“I Am A Slow Walker, But I Never Walk Backwards” -Abraham Lincoln

Markets Higher As Trump Sworn In

North American stock markets closed on a high note Friday, though investors who have been seeking clarity for weeks from Donald Trump got little of it during his inaugural address as president. The S&P/TSX composite index added 138.07 points to 15,547.88 in a fairly broad-based rally. The materials sector of the TSX led the charge, up 1.64%, while global gold stocks climbed 1.25% and the financials sector gained 0.98%. Energy stocks were up 0.82%. In New York, the Dow Jones industrial average gained 94.85 points to 19,827.25, while the S&P 500 was up 7.62 points at 2,271.31 and the Nasdaq composite added 15.25 points at 5,555.33.
Stock markets have rallied in the wake of Trump’s election win on expectations that he would increase infrastructure spending, cut corporate taxes and deregulate industry — measures expected to stimulate the U.S. economy. But the upwards trajectory has stalled recently as investors seek greater assurance to determine whether Trump’s actions will justify the gains. Trump’s inauguration speech echoed the protectionist, pro-America themes that he hit on during his campaign but shed no light on issues that could have repercussions for the markets, such as trade and taxation.

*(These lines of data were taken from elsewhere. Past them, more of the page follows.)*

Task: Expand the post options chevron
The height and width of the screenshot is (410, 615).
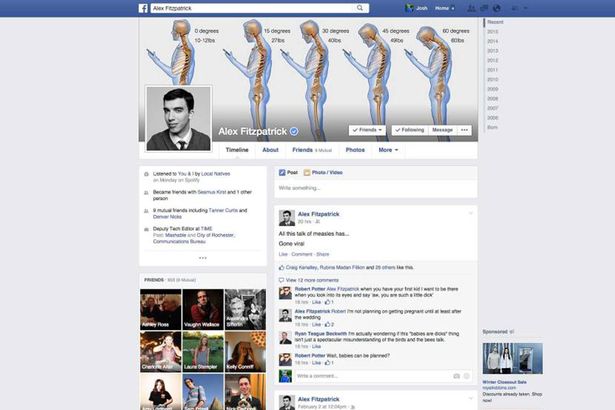Action: 470,213
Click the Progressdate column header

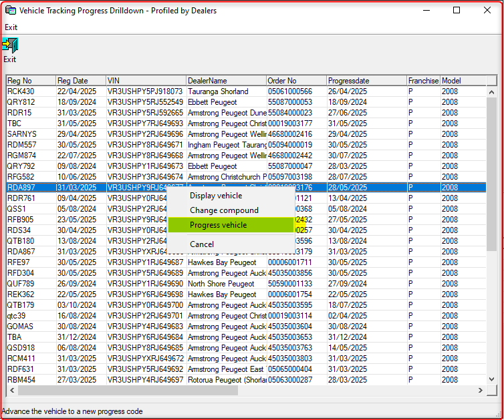pyautogui.click(x=366, y=81)
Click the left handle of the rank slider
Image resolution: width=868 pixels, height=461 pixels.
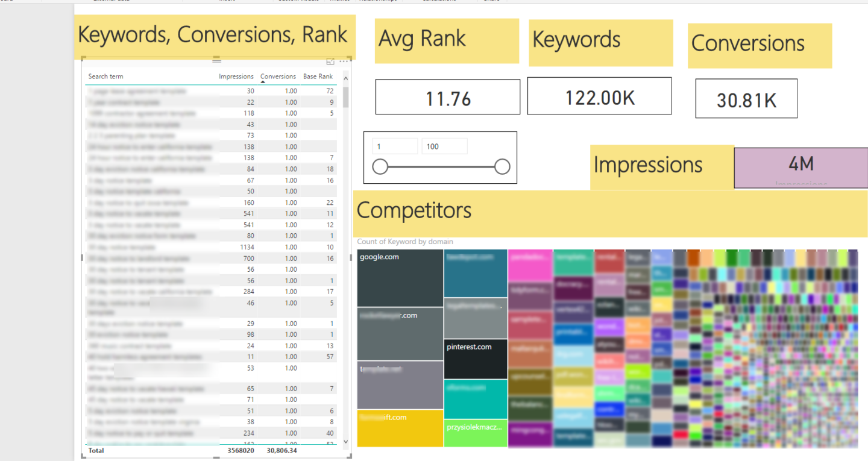(x=380, y=167)
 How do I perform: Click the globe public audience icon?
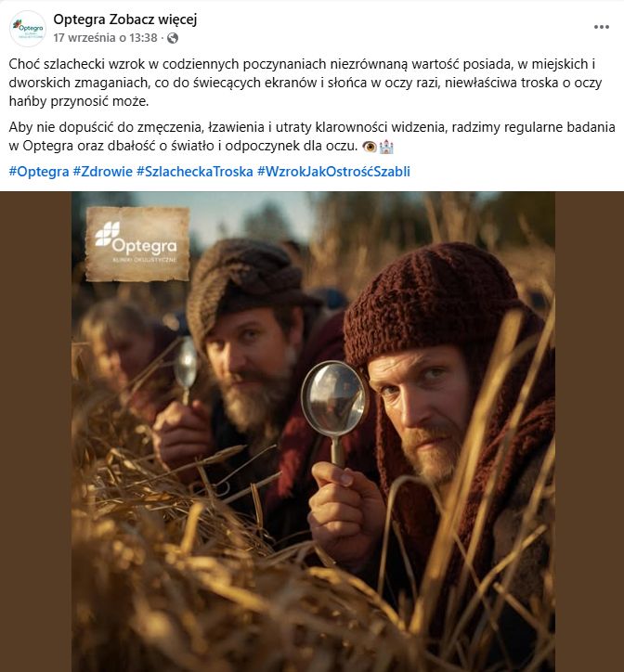point(173,38)
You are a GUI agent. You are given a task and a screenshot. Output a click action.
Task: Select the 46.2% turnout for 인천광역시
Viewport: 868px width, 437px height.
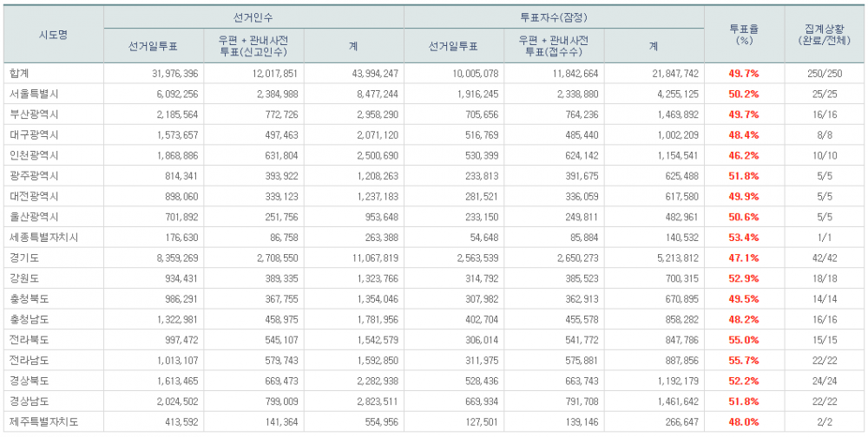(x=743, y=155)
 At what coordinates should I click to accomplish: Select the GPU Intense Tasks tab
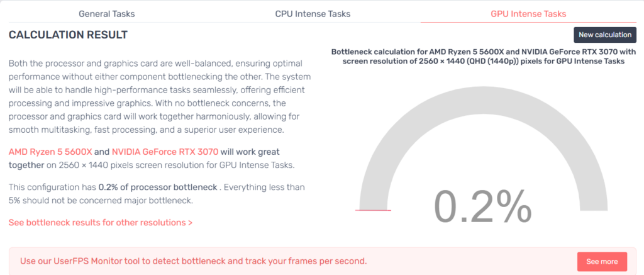coord(528,13)
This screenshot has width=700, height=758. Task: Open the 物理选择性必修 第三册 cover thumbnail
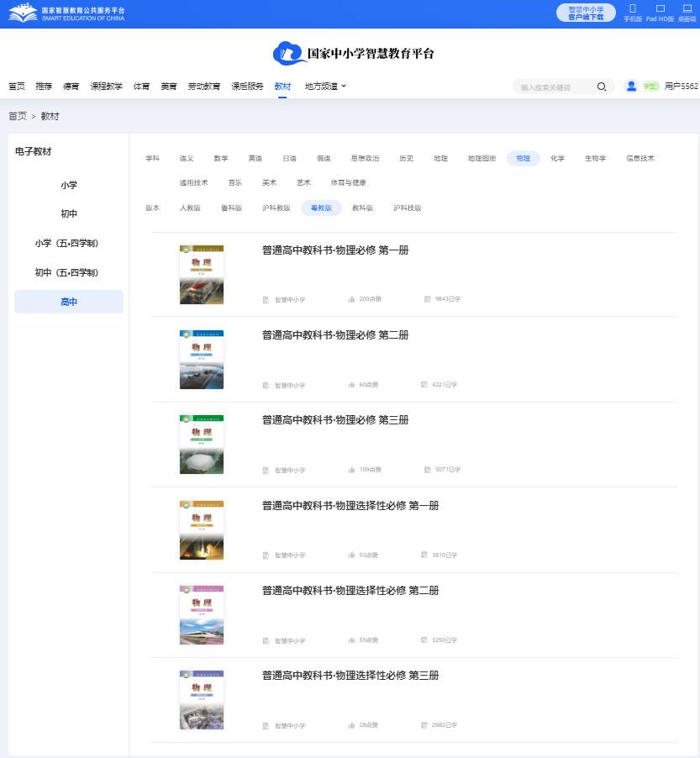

In economic news, Statistics Canada reported that the annual pace of inflation climbed higher last month, but falling food prices offset gas price increases, making the increase smaller than expected. The consumer price index was up 1.5% in December compared to where it was a year ago — higher than November’s increase of 1.2%. Economists had been expecting a 1.7% year-over-year increase in December.

 

Support of Adult Children Is Impacting Boomers’ Finances

Baby boomers who are facing the prospect of their kids returning to live at home must plan for the financial impact on their retirement savings, according to the results of a new survey from Toronto-Dominion Bank. The survey of both millennial (aged 18 to 34) and baby boomer (aged 52 to 70) clients finds that the phenomenon of millennials returning to live at home with their parents is impairing the ability of the older generation to save for retirement. The survey found about 25% of boomers report that they are providing financial support to either their children or grandchildren, 62% of boomers say this is preventing them from saving enough for their own retirement, and 58% report feeling financially stressed as a result.
Millennial offspring are not unaware of the stress this arrangement puts on their boomer elders. Nearly half of millennials (44%) who are supported by their boomer parents or grandparents know that their financial situation will lead to reduced retirement savings, and 43% of millennials admit that they’d sooner cut costs than ask for financial help when they have money problems. The online survey of 523 millennials (aged 18 to 34) and 365 non-retired Boomers (aged 52 to 70) was completed online between Oct. 21 and Nov. 3, 2016. The margins of error for these samples is +/-4.3%, 19 times out of 20 for the millennials and +/- 5.1% 19 times out of 20 for boomers.